The lines from the first line of the entries through the line containing "[2024.10.27手賀沼エコマラソンで寄書きを行いました🏃] (512, 1347)" are to be repeated exactly, with both of those lines included.

▼

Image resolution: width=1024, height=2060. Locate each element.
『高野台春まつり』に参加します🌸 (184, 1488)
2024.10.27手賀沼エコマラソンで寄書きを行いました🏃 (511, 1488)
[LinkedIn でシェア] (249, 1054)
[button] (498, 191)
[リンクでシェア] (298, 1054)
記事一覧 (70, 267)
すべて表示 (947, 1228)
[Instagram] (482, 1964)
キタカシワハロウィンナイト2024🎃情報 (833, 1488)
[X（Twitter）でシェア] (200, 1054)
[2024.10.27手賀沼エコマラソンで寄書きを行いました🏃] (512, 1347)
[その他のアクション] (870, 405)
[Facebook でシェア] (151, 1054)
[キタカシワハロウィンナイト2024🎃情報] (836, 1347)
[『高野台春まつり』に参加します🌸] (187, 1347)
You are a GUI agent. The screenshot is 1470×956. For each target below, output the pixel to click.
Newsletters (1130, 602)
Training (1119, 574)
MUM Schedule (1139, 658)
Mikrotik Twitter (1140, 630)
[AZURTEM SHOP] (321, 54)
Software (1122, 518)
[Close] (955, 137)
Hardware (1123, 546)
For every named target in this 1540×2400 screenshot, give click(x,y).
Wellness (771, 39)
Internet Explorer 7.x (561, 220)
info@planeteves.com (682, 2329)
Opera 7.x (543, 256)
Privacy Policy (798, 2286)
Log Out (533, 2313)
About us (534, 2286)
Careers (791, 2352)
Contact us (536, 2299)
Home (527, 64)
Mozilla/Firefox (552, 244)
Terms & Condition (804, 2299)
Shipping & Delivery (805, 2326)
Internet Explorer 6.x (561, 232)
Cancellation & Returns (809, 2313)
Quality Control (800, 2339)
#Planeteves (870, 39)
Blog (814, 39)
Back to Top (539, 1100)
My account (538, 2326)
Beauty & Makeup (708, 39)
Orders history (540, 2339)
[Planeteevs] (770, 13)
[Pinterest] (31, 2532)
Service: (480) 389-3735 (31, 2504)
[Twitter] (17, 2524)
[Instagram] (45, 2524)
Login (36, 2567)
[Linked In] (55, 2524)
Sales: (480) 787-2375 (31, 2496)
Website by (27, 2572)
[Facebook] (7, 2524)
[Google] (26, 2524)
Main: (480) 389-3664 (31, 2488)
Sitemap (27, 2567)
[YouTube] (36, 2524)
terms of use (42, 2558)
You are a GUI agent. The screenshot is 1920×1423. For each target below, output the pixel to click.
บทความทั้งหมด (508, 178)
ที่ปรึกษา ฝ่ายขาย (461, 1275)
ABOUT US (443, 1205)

▲

# SOLUTION TO THIS PROBLEM:
Image resolution: width=1024, height=2060. Locate each element.
『高野台春まつり』に参加します🌸 (184, 1488)
2024.10.27手賀沼エコマラソンで寄書きを行いました🏃 (511, 1488)
[LinkedIn でシェア] (249, 1054)
[button] (498, 191)
[リンクでシェア] (298, 1054)
記事一覧 (70, 267)
すべて表示 (947, 1228)
[Instagram] (482, 1964)
キタカシワハロウィンナイト2024🎃情報 (833, 1488)
[X（Twitter）でシェア] (200, 1054)
[2024.10.27手賀沼エコマラソンで寄書きを行いました🏃] (512, 1347)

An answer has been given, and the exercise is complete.